“Indian food is going to rule the world palette in the years to come,” declares renowned chef and cookery writer Mridula Baljekar. Based in London, Baljekar is in India for some time. She says the popular perception that the West can't withstand Indian chillies is no longer true. “In London, the Naga chilli called bhut jalokia, named after its ghostly hotness, is getting popular. Bangladeshi restaurants have moved ahead of vindaloo to create tindaloo, which is even spicier. Their latest fad is to organise competitions where the person who can withstand the spiciest recipe is declared the winner.”

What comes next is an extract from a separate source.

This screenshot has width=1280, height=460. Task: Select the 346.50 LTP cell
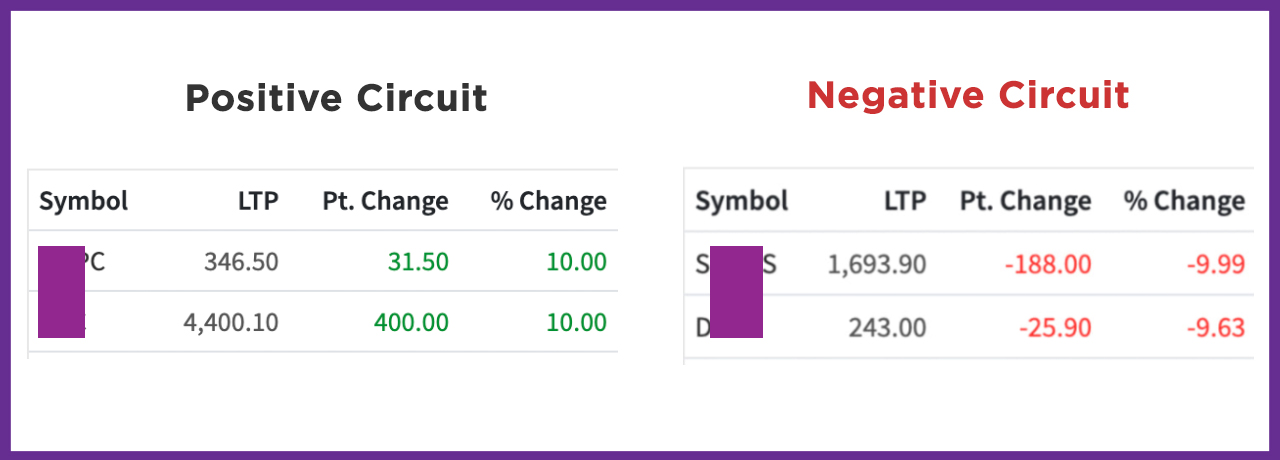coord(241,262)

Baljekar finds it astonishing that while the world tastes India, the Indian middle class is warming up to world cuisine. “The good thing is a lot of fusion is happening. Part of the reason is ingredients are easily available. Like in Khan Market you can get even the most exotic of ingredients. A lot of chefs are against fusion food as it kills the purity element, but I am all for it. Food is not just an art. It has functional and utilitarian value as well. If the combination works for a set of people, there is no harm in trying different things. It is part of the evolutionary process.” She created Indian tea mousse when she got inspired by coffee mousse.
With bestsellers like “Low Fat Indian Vegetarian Cooking” and “Fat Free Indian Cooking” to her credit, which helped in changing perceptions of the nutritional value of Indian food, Baljekar is now writing about regional Indian food.
It is no longer about Mughlai either, as Baljekar plans to put North East food on the world map. “North and South Indian food has already made it big. Now it is time for the North East to make its impact on the gourmets. The trend is towards balanced food and retaining the flavour of the spices. North East food provides both. In Assam people have khar at the beginning. It is made out of the trunk of the banana and is alkaline in nature, and at the end they have tenga which is an acidic preparation made out of lemon and tomato. It is rare to find such balance.”
Baljekar finds overcooking a perennial problem in Indian households. “Another perception that is changing slowly is that expensive food is considered to be rich food.”
Recently, she watched Julie and Julia, and finds herself closer to the character of Julia Childs. “Like she popularised French cooking, I wish to create a following for Indian food.” Does she have to argue with publishers like Julia did? “Of course. I want to give every little detail about the ingredients…their nutritional value, availability, etc.”
Do the recipes tend to get too long in Indian cuisine? “They do, but it is not just the case with Indian cuisine. Italian recipes beyond pizzas also require great detailing. I don't see it as a handicap in the spread of the flavours of Indian cooking.” And presentation? “Yes, that is a drawback. How much you can experiment with a curry? But you can take out the solid part for presentation. For instance, in chicken makhani, you can take out the pieces, put them in a bowl and play with the visual appeal.”